By the end of 2001 the coalition had introduced offshore processing at Nauru and Manus and temporary protection visas and had initiated policy to turn back boats where it was safe to do so. In the previous three years, 12,176 people had arrived on 180 boats. By 2002 the people smuggling trade was broken. In the six years after these measures were introduced only 272 people turned up on 16 boats. There was only one boat arrival in total between 2002 and 2005. Since Labor changed the policy in November 2007, 22,518 people have arrived in Australia on 386 boats. It was the Prime Minister who was fond of saying, 'Another boat, another policy failure.' Under Labor there have been 386 policy failures. Since the Prime Minister herself came to office, 15,169 people have arrived illegally in Australia. That is 246 boats on her watch—246 policy failures.

It is important to note that when the Howard coalition government succeeded in stopping the people smuggling trade it did not put an end to refugees coming to Australia. Those people brought into Australia by people smugglers were taking places in Australia's annual refugee quota which otherwise would have been allocated to those who had been assessed as genuine and most needy by the United Nations. Some of the people had been waiting in refugee camps for more than a decade and at last were given entry into Australia. Indeed, the Howard years enabled the most significant refugee intake into Australia in the modern era, and there are many genuine refugees from around the world who owe their current lifestyle and safety in Australia to the cessation of people smuggling in 2002.

Australia has a history of generously accepting refugees. Many Australians can trace their ancestry to a generation that came into Australia to seek a new life and escape persecution in other parts of the world, and in doing so they have made a valuable contribution to the growth and development of modern Australia. Australians remain ready to accept our share of refugees from the trouble spots of the world, but the public also expect that those who come to Australia will be properly screened to ensure that they are not a threat to the peace and safety of our own country.

Julia Gillard has been proved wrong on Nauru, and she is still wrong on TPVs and turning the boats around. As Angus Houston says, it can be done. The coalition has consistently argued for proven policies that work to strengthen Australia. Our policies on the borders, offshore processing at Nauru and Manus, TPVs and turning the boats around when safe to do so are proven to work. The coalition understands that the Howard government's solutions worked then and they will work again now.

In October 2009 I raised concerns about 25 people who had died trying to get to Australia since Labor signalled its new open-door policy on border security. That was way back in October 2009. I proposed that that should have been enough deaths for Labor to rethink its failed strategy. The response from the Deputy Prime Minister, who is now the Prime Minister, was savage. She accused me of a vile and despicable slur. Today, having acknowledged that her policies have failed, I sincerely hope that no more lives will be lost.

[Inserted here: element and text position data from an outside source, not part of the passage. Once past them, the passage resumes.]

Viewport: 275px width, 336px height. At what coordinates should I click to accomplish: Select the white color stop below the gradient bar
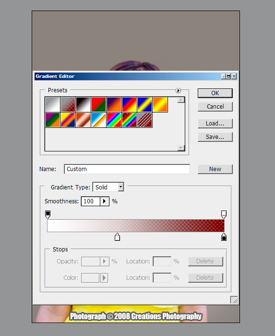click(x=117, y=237)
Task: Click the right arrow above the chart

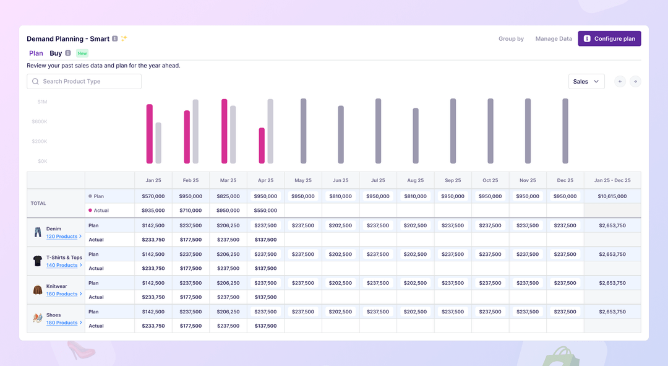Action: click(x=635, y=81)
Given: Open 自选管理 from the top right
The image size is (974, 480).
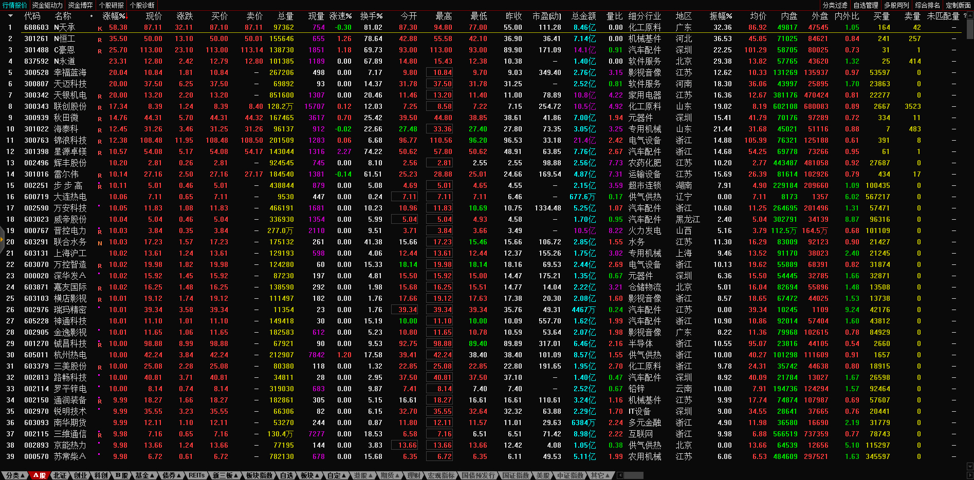Looking at the screenshot, I should pyautogui.click(x=866, y=5).
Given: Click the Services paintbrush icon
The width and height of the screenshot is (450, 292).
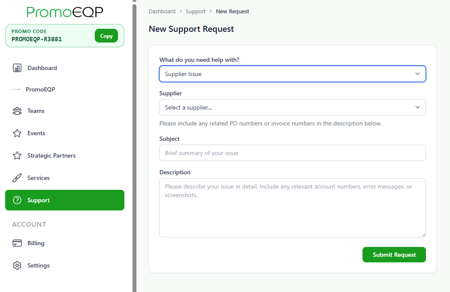Looking at the screenshot, I should [17, 178].
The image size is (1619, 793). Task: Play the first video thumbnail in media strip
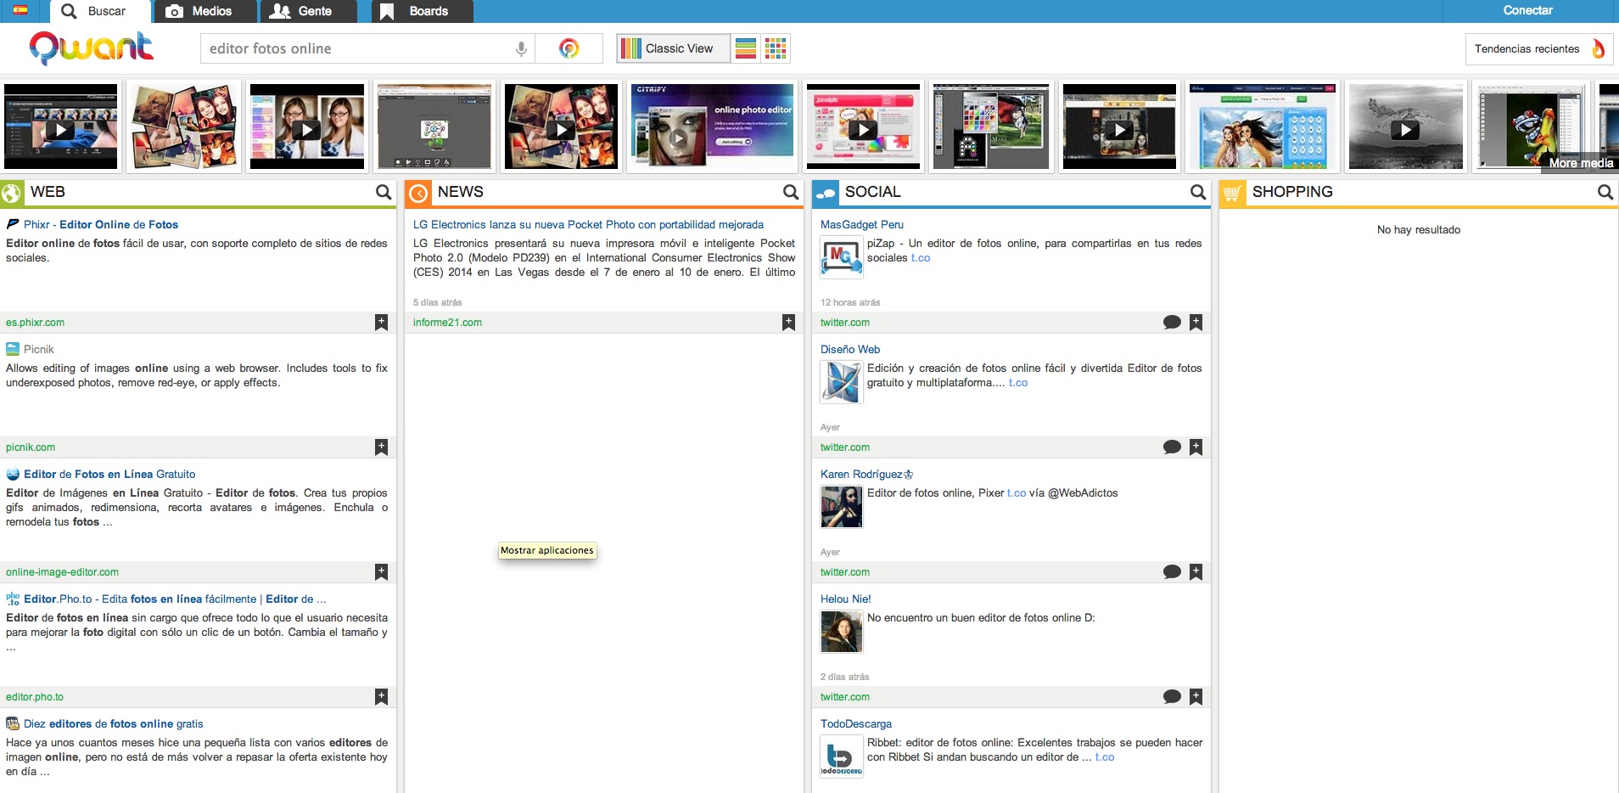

Yet I fear that, unless TPVs and the turning-boats-around feature of our former policy are included in the new regime, there will still be people who continue to make the perilous journey to Australia.

The amendments that the coalition is proposing are essential to help deliver the effective deterrent that is going to be necessary to stop this trade. Whilst the opening of Nauru, Manus and other places will make a difference, an improvement that the opposition of course will support, unless the policies of the Howard government are embraced in full, there will not be the final solution that we all want. Australia is prepared to accept people who are suffering persecution in their own country and to give them an opportunity to make a home here in this country, but, as John Howard said, we have a right to choose who comes to this country. In association with the United Nations, that can be done in a constructive and effective way to deliver a fair immigration policy in this country.